━━━━━ LISTED ENTRIES

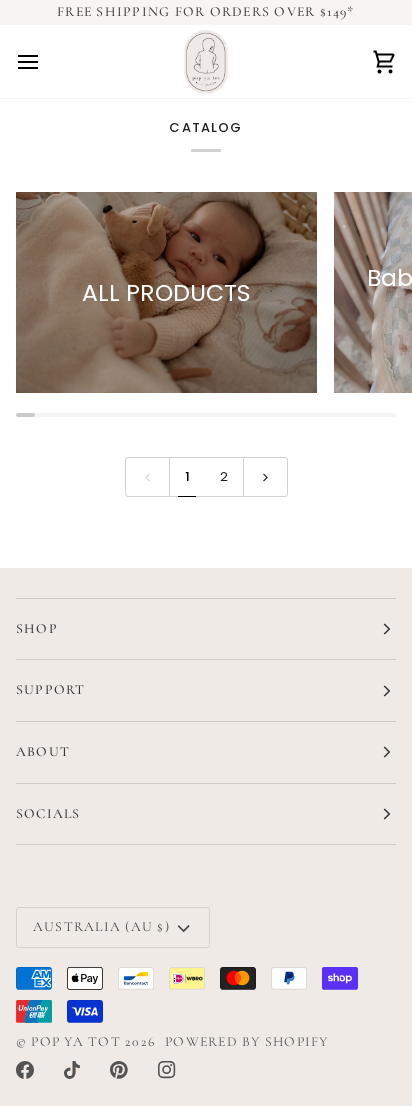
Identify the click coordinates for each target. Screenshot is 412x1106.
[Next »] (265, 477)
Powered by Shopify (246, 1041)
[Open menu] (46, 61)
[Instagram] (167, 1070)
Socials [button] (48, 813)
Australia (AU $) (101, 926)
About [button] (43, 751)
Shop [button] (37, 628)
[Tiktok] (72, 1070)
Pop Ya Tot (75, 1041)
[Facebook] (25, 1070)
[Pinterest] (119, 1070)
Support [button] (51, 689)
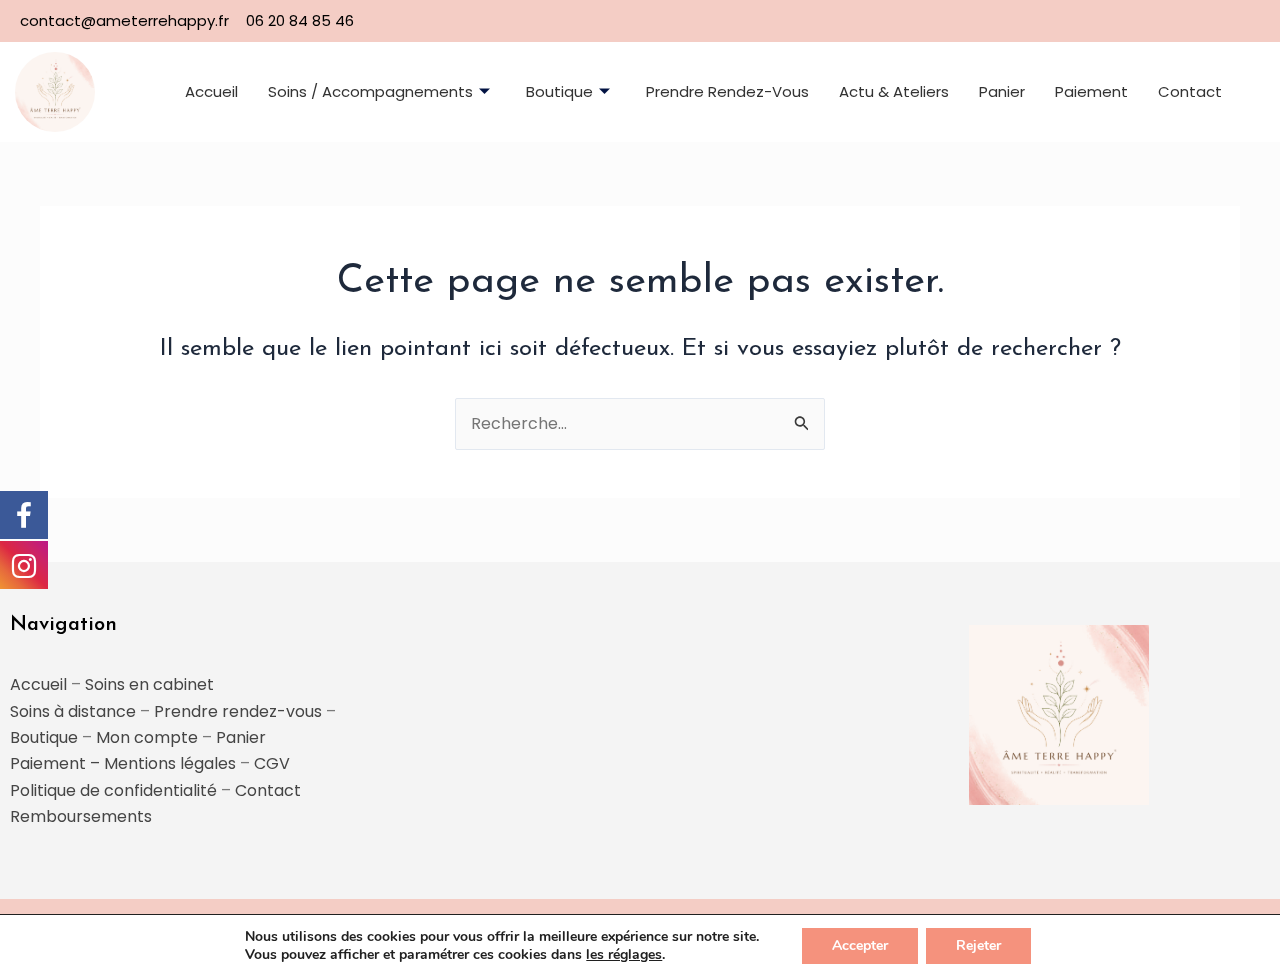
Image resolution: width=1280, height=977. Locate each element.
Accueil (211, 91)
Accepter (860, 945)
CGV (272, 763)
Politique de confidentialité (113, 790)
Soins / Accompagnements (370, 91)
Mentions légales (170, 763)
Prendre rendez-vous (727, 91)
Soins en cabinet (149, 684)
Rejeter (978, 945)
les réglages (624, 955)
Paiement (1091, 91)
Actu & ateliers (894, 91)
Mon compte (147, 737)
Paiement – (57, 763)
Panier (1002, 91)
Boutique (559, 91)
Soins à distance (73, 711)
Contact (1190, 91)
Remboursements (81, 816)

━━━━━━━━━━

Whenever "button" occurs in a line of the entries, copy that line.

TASK SOLUTION
Socials [button] (48, 813)
About [button] (43, 751)
Shop [button] (37, 628)
Support [button] (51, 689)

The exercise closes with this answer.